• _Your task_
Below are records; output all of them exactly.

• _Extracted entries_
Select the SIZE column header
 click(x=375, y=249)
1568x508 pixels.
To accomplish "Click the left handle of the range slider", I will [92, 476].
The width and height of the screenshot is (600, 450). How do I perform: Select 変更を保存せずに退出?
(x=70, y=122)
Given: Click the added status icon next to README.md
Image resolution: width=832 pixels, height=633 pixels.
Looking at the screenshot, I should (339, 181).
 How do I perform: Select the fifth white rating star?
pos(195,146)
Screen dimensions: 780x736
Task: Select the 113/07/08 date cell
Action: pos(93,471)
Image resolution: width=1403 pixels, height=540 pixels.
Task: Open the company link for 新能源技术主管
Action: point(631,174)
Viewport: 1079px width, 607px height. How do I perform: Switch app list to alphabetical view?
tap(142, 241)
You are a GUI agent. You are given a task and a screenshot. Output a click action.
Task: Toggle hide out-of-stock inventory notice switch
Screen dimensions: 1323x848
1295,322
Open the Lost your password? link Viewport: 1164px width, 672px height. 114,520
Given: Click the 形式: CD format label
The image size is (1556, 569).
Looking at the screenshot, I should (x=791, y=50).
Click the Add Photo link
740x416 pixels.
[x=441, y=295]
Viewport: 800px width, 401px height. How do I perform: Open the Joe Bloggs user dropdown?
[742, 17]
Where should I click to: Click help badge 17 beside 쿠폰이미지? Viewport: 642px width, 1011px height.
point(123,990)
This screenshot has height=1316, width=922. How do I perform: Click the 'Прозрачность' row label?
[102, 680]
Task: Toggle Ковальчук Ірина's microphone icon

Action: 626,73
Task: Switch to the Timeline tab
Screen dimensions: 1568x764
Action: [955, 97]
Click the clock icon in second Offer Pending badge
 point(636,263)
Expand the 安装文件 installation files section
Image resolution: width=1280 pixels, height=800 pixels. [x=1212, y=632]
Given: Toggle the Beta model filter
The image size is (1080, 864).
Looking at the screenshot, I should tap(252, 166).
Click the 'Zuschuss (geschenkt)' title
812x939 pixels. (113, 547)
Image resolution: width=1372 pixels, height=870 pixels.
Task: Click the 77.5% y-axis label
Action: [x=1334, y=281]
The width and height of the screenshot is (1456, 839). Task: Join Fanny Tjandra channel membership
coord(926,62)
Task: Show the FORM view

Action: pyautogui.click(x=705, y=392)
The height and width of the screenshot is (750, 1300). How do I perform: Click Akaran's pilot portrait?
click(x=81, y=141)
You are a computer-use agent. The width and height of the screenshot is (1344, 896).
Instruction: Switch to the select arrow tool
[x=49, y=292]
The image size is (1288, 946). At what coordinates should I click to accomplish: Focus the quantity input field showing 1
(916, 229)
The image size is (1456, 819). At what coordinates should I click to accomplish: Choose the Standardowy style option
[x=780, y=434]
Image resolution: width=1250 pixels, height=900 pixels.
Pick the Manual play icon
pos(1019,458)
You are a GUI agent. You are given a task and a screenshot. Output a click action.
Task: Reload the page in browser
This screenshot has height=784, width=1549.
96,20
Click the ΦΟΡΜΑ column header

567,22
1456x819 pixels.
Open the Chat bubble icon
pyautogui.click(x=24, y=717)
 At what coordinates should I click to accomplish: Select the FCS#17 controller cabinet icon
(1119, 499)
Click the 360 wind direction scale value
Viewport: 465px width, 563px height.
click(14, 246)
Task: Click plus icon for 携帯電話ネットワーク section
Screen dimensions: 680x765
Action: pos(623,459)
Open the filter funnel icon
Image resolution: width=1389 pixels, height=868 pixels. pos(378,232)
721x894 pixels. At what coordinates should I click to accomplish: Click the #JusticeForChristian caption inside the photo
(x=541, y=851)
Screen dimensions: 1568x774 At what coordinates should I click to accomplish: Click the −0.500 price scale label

• _Task output_
Select the SIZE column header
 click(x=375, y=249)
1568x508 pixels.
To accomplish "Click the left handle of the range slider", I will [92, 476].
The width and height of the screenshot is (600, 450). How do I perform: Select 変更を保存せずに退出?
(x=70, y=122)
Given: Click the added status icon next to README.md
Image resolution: width=832 pixels, height=633 pixels.
Looking at the screenshot, I should (339, 181).
 How do I perform: Select the fifth white rating star?
pos(195,146)
Screen dimensions: 780x736
Task: Select the 113/07/08 date cell
Action: pos(93,471)
Image resolution: width=1403 pixels, height=540 pixels.
Task: Open the company link for 新能源技术主管
Action: point(631,174)
Viewport: 1079px width, 607px height. How do I perform: Switch app list to alphabetical view?
tap(142, 241)
You are a GUI agent. You are given a task and a screenshot. Output a click action.
Task: Toggle hide out-of-stock inventory notice switch
Screen dimensions: 1323x848
1295,322
Open the Lost your password? link Viewport: 1164px width, 672px height. 114,520
Given: Click the 形式: CD format label
The image size is (1556, 569).
Looking at the screenshot, I should (x=791, y=50).
Click the Add Photo link
740x416 pixels.
[x=441, y=295]
Viewport: 800px width, 401px height. How do I perform: Open the Joe Bloggs user dropdown?
[742, 17]
Where should I click to: Click help badge 17 beside 쿠폰이미지? Viewport: 642px width, 1011px height.
point(123,990)
This screenshot has height=1316, width=922. How do I perform: Click the 'Прозрачность' row label?
[102, 680]
Task: Toggle Ковальчук Ірина's microphone icon

Action: 626,73
Task: Switch to the Timeline tab
Screen dimensions: 1568x764
Action: [955, 97]
Click the clock icon in second Offer Pending badge
 point(636,263)
Expand the 安装文件 installation files section
Image resolution: width=1280 pixels, height=800 pixels. [x=1212, y=632]
Given: Toggle the Beta model filter
The image size is (1080, 864).
Looking at the screenshot, I should tap(252, 166).
Click the 'Zuschuss (geschenkt)' title
812x939 pixels. (113, 547)
Image resolution: width=1372 pixels, height=870 pixels.
Task: Click the 77.5% y-axis label
Action: [x=1334, y=281]
The width and height of the screenshot is (1456, 839). Task: Join Fanny Tjandra channel membership
coord(926,62)
Task: Show the FORM view

Action: pyautogui.click(x=705, y=392)
The height and width of the screenshot is (750, 1300). How do I perform: Click Akaran's pilot portrait?
click(x=81, y=141)
You are a computer-use agent. The width and height of the screenshot is (1344, 896).
Instruction: Switch to the select arrow tool
[x=49, y=292]
The image size is (1288, 946). At what coordinates should I click to accomplish: Focus the quantity input field showing 1
(916, 229)
The image size is (1456, 819). At what coordinates should I click to accomplish: Choose the Standardowy style option
[x=780, y=434]
Image resolution: width=1250 pixels, height=900 pixels.
Pick the Manual play icon
pos(1019,458)
You are a GUI agent. You are given a task and a screenshot. Output a click action.
Task: Reload the page in browser
This screenshot has height=784, width=1549.
96,20
Click the ΦΟΡΜΑ column header

567,22
1456x819 pixels.
Open the Chat bubble icon
pyautogui.click(x=24, y=717)
 At what coordinates should I click to accomplish: Select the FCS#17 controller cabinet icon
(1119, 499)
Click the 360 wind direction scale value
Viewport: 465px width, 563px height.
click(14, 246)
Task: Click plus icon for 携帯電話ネットワーク section
Screen dimensions: 680x765
Action: pos(623,459)
Open the filter funnel icon
Image resolution: width=1389 pixels, height=868 pixels. pos(378,232)
721x894 pixels. At what coordinates should I click to accomplish: Click the #JusticeForChristian caption inside the photo
(x=541, y=851)
Screen dimensions: 1568x774 At what coordinates should I click to accomplish: Click the −0.500 price scale label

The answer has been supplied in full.